Task to carry out:
Whichever lines of the entries hold the word "height" should be identified and copied.

++++ Available data ++++

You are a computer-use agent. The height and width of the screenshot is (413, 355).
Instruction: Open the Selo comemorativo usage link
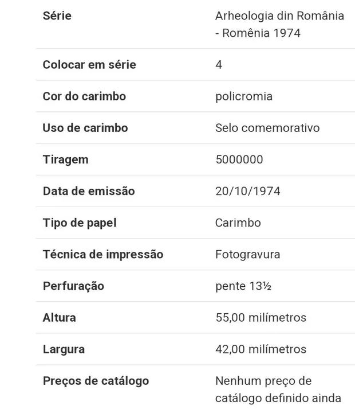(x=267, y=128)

++++
++++ Available data ++++

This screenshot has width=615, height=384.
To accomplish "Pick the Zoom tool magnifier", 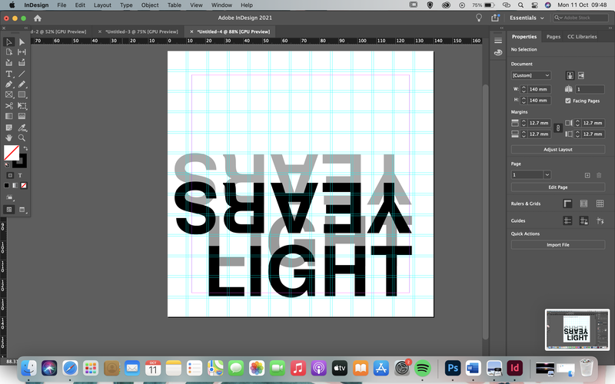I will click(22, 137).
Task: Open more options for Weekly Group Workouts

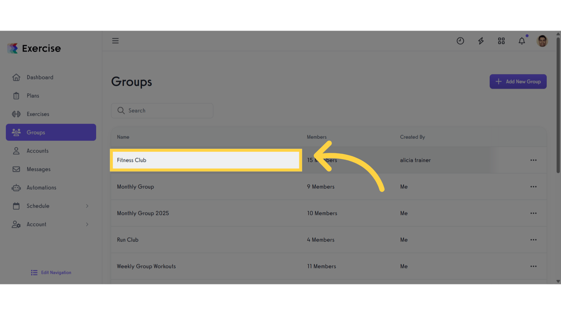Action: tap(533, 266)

++++

Solution below:
You are a computer-use agent. The height and width of the screenshot is (413, 355).
This screenshot has width=615, height=384.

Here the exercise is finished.